Parallèlement, les directeurs de théâtre se disputaient le privilège d’accueillir les Osages, dont la présence, annoncée d’avance, avait la vertu infaillible de remplir les salles, quel que fût le spectacle proposé. Ainsi, on les traîna successivement à l’Opéra, où ils assistèrent à des représentations grandioses, à la Gaieté, aux Nouveautés, aux Variétés et à l’Odéon. Le Figaro écrit malicieusement : « Les directeurs de théâtre viennent de faire chacun une commande de six sauvages pour la prospérité de leur administration. »
À Tivoli, les Osages furent la vedette de plusieurs « fêtes extraordinaires ». Leur présence fut également remarquée aux journées aquatiques de Bercy, où ils admirèrent les jeux d’eau et les spectacles nautiques, et au cabinet des cires, où ils purent voir leurs sosies sculptés. Ils montèrent à bord du bateau à vapeur de Paris à Saint-Cloud, assistèrent aux exercices militaires de Vincennes et visitèrent le Jardin du Roi, où ils contemplèrent avec émerveillement la fameuse girafe, attraction en vogue de l’époque.
----
## EXERCICE BREF 1
D'après l'extrait sur le séjour des Osages à Paris, quelle attraction les Osages contemplèrent-ils avec émerveillement au Jardin du Roi ?
## EXERCICE BREF 2
Dans l'extrait sur le séjour des Osages à Paris, substituez « visiteurs » à « Osages » sur le passage allant de « À Tivoli, les » jusqu'à « vogue de l’époque. », puis donnez ce passage ainsi modifié.
## EXERCICE BREF 3
Reprenez le récit de l'extrait sur le séjour des Osages à Paris à partir de l'endroit où il s'arrête.

## ENTRÉES DE DONNÉES
----
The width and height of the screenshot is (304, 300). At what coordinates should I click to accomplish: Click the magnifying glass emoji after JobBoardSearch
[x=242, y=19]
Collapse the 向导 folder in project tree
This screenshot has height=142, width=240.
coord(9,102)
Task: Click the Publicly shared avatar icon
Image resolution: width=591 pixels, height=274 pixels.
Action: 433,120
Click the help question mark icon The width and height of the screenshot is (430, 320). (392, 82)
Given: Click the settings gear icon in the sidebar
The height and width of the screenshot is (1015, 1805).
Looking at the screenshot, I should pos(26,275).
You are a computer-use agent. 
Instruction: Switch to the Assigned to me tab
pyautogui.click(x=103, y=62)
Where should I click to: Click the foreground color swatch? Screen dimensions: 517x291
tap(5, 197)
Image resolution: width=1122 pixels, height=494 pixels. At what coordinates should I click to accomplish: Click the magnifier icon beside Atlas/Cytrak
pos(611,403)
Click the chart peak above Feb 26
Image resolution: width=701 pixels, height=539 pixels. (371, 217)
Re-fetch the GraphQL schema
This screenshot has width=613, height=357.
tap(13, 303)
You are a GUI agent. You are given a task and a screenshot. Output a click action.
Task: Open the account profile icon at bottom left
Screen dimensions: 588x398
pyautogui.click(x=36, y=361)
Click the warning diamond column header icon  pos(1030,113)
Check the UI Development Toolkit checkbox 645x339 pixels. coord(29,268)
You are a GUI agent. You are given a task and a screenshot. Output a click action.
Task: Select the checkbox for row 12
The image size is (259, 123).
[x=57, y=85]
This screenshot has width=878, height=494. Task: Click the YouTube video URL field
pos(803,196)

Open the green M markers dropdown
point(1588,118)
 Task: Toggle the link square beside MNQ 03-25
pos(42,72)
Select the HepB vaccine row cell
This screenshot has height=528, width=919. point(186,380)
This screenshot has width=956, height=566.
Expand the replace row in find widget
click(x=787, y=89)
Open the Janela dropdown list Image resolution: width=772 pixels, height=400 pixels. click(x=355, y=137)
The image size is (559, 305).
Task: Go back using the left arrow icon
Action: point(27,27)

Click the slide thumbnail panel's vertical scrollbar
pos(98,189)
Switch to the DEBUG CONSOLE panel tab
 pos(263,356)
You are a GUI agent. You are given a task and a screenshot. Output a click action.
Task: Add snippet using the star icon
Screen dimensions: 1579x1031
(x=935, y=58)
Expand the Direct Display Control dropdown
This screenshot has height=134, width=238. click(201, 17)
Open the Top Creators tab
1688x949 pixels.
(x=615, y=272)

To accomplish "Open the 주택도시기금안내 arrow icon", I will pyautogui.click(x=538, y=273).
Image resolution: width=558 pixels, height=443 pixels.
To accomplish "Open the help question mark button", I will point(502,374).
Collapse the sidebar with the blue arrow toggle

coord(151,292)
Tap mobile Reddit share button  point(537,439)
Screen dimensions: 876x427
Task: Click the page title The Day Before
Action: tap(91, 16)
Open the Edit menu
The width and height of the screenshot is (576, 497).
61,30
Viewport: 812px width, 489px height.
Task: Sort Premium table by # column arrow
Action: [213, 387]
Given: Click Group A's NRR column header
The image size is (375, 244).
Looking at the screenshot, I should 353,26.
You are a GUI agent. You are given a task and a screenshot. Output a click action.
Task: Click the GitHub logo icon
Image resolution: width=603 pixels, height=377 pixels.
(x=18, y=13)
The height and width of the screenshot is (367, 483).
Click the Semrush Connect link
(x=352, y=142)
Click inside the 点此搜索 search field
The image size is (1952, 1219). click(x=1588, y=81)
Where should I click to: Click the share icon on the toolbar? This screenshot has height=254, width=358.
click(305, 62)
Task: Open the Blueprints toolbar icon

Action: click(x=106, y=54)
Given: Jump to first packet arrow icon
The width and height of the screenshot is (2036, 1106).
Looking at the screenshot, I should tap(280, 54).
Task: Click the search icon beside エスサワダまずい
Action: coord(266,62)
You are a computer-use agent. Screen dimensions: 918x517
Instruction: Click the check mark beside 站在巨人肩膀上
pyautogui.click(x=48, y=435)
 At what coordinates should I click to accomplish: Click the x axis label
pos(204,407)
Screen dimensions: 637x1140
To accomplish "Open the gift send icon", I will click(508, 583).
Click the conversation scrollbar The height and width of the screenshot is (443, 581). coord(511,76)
----
## RÉPONSE ATTENDUE 1
La fameuse girafe, attraction en vogue de l'époque.

## RÉPONSE ATTENDUE 2
À Tivoli, les visiteurs furent la vedette de plusieurs « fêtes extraordinaires ». Leur présence fut également remarquée aux journées aquatiques de Bercy, où ils admirèrent les jeux d’eau et les spectacles nautiques, et au cabinet des cires, où ils purent voir leurs sosies sculptés. Ils montèrent à bord du bateau à vapeur de Paris à Saint-Cloud, assistèrent aux exercices militaires de Vincennes et visitèrent le Jardin du Roi, où ils contemplèrent avec émerveillement la fameuse girafe, attraction en vogue de l’époque.

## RÉPONSE ATTENDUE 3
Une douce folie s’empara des Parisiens. Dans les cafés, on servait le « punch aux Osages », et la haute couture lança des « osagiennes » ou « missouriennes » en laine, inspirées par les tenues traditionnelles des visiteurs. La mode était aux Osages, bien qu’elle fût éphémère.
Fin octobre, la presse cessa de parler des Osages. Peu de temps après, Delaunay, reconnu comme escroc par une ancienne victime, fut mis en prison. Livrés à eux-mêmes, les Osages ne savaient comment faire pour rentrer dans leur pays. Ils prirent les routes de France, errant sans but précis.
Au printemps 1828, on retrouva leur trace en Belgique. À Liège, la jeune Soleil Sacré mit au monde des jumelles, dont l’une fut adoptée par une Liégeoise.
Le 1er janvier 1829, on les retrouva abandonnés et mourant de faim à Fribourg-en-Brisgau. Après quoi, ils errèrent à travers l’Allemagne, les Pays-Bas, la Suisse et jusqu’en Italie. Finalement, ils se séparèrent en deux groupes, sans doute à la suite d’un désaccord sur le moyen de rentrer au pays.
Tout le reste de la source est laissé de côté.